Sancho had a personal history with the savageness of slavery. The biographical sketch that introduces his published correspondence reports that he was born on a ship crossing the Middle Passage in 1729, and that he was orphaned when his mother died and his father committed suicide to escape slavery. Sancho was taken to England, where he was first kept in slavery. He later escaped to a life of employment in the service of the Montagu family, educated himself, married and raised a family, opened a shop near Parliament, and became active in London's cultural scene. Despite being openly derided by some-including Thomas Jefferson, who read Sancho's posthumously published correspondence-Sancho became widely known as a "man of letters," and his published writings helped to ignite the British abolitionist movement.

In this lecture-recital we present songs and instrumental pieces by Sancho as well as two composers in his circle-Thomas Arne and Charles Dibdin-to illuminate the significance of Sancho's music. We argue that Sancho drew on a particular vocabulary of cultural symbols not only to assert his presence as a Black composer in London's musical landscape, but also to challenge slavery and the myth of white superiority. 

Two examples will illustrate this point. First, it is significant that Sancho's New Collection of Songs draws on the figure of Shakespeare by featuring one text from Measure for Measure and two others from David Garrick's Ode, written for the Shakespeare Jubilee in 1769. Sancho himself had once played the role of Othello-he was perhaps the first Black actor to do so-and, in his letters, he traced his own literary lineage to the fictional Othello. As Shakespeare came, increasingly, to be seen as a figure who could unite the British Empire around love of the "national poet," Sancho's New Collection of Songs rendered Shakespeare in Sancho's own voice, thus asserting that Shakespeare's legacy must encompass a truer universalism. 

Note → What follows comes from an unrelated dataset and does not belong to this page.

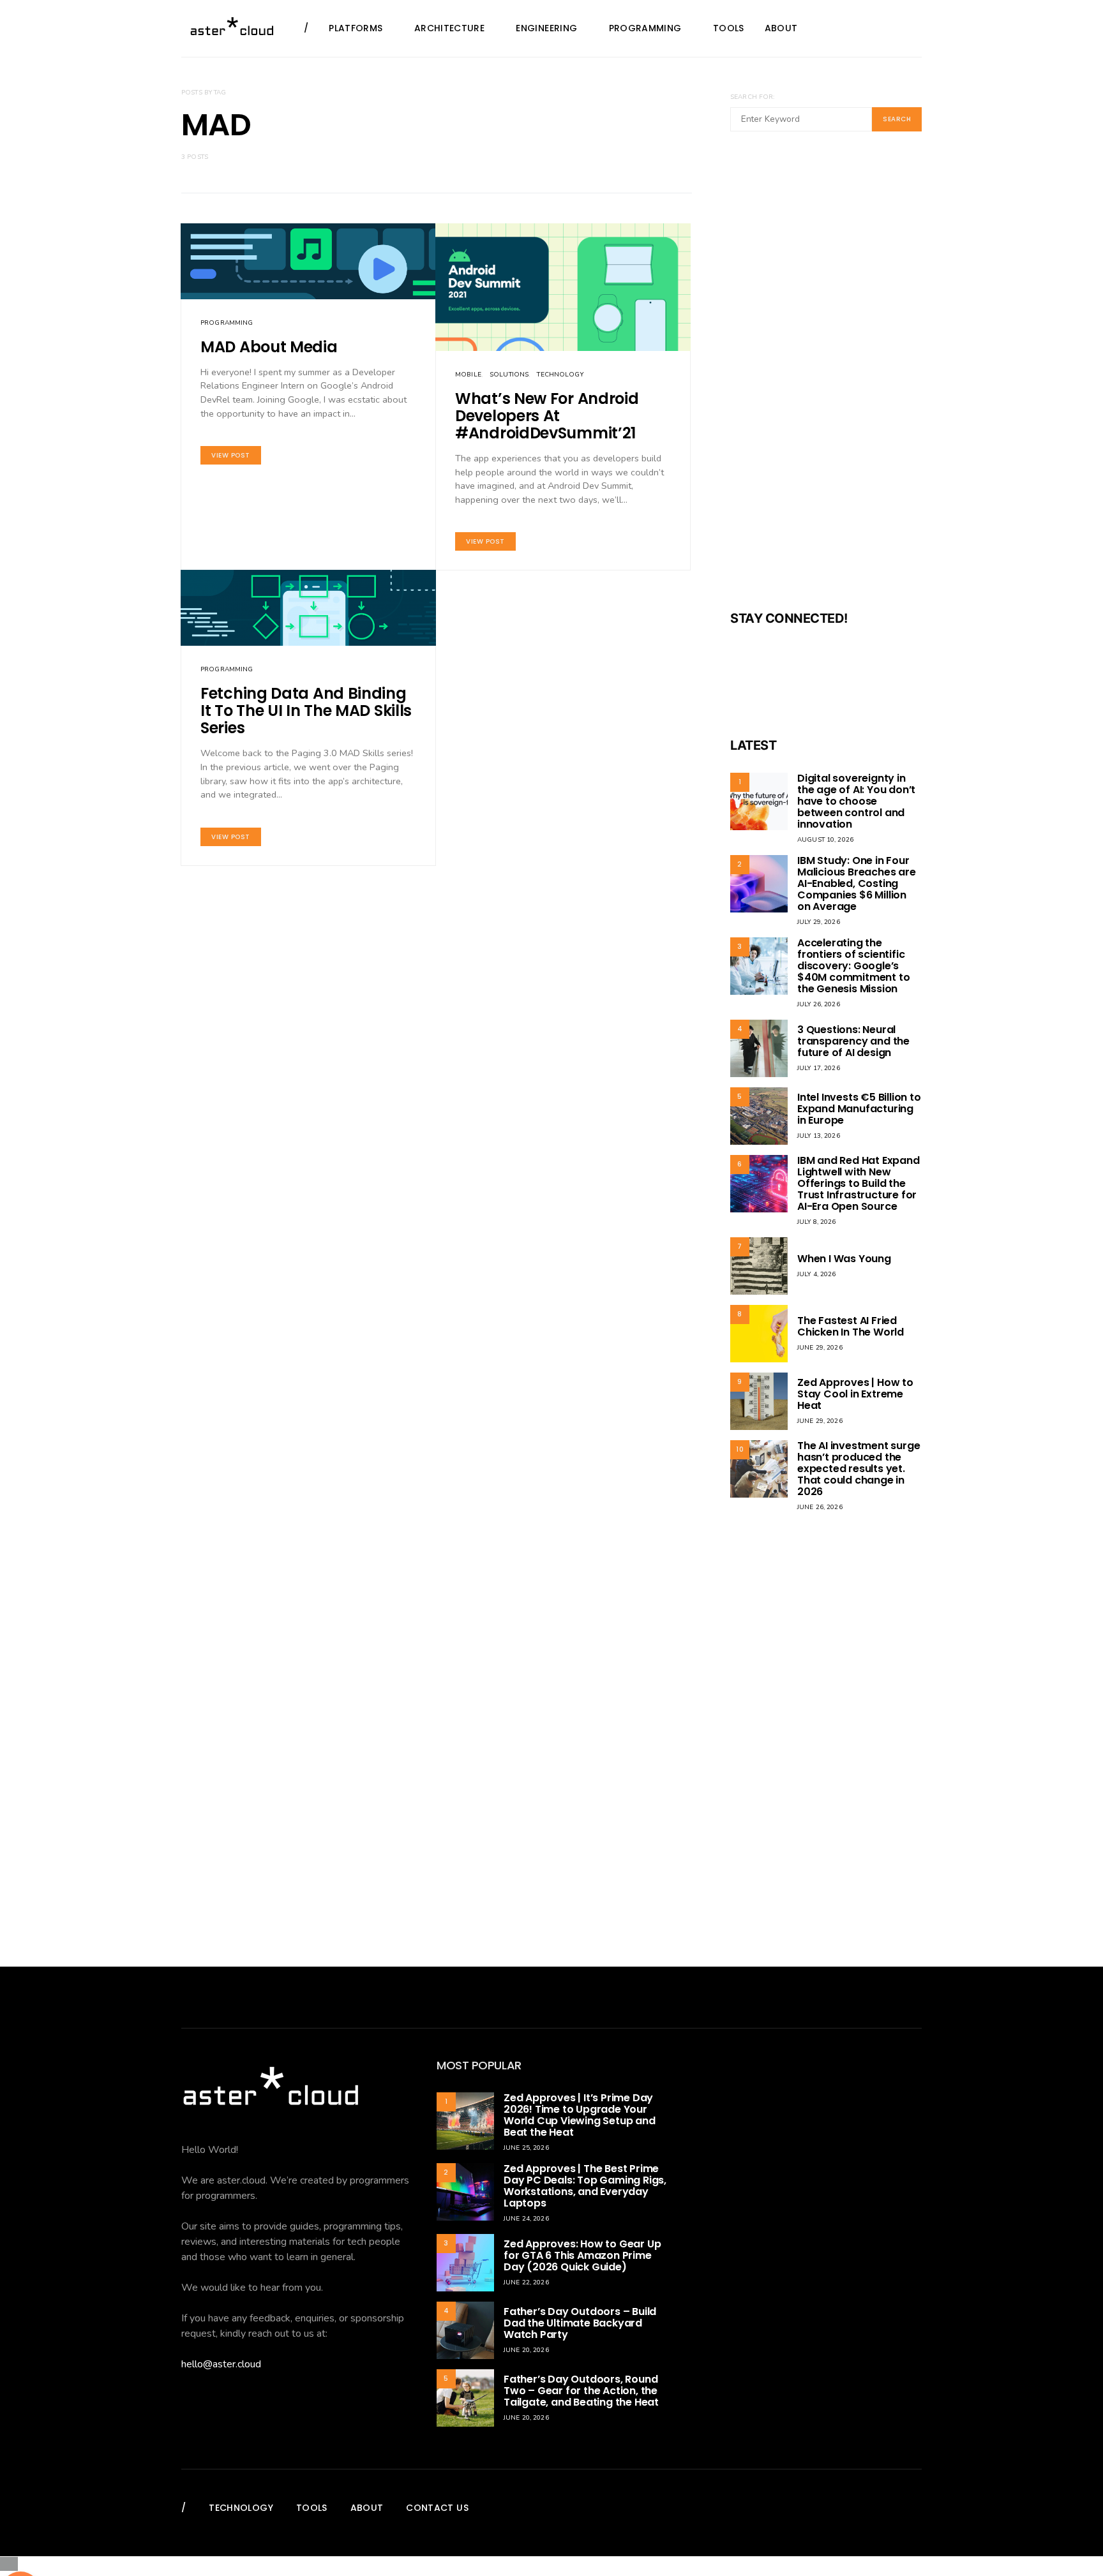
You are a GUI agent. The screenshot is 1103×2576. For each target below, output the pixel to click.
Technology (560, 374)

A second example of Sancho's use of widely understood cultural symbols in his music is his instrumental piece "Mungo's Delight." This title refers to a character from Charles Dibdin's The Padlock, mounted at Garrick's theater at Drury Lane, in which Dibdin himself-in blackface- played a caricature of a Black servant named Mungo. Mungo was the first fully developed blackface comic figure on the London stage and one of the earliest to speak in a caricature of Black dialect. Indeed, as historian Tony Frazier has shown, The Padlock presented an utterly demeaning portrait of blackness, and Mungo's role featured egregious stereotypes. Sancho's instrumental piece "Mungo's Delight" adopted similar musical gestures to those in Dibdin's composition. Yet Sancho's reappropriation of Mungo's music-and indeed, his compositions as a whole-may be understood as pushing back against the dehumanization of blackness, as well as a protest of slavery. 

This lecture-recital advances the project of reanimating Sancho's musical ideals and his presence. Listening to Sancho's music and understanding his aesthetic goals will elucidate his vision of music and the arts as vehicles for Black resistance.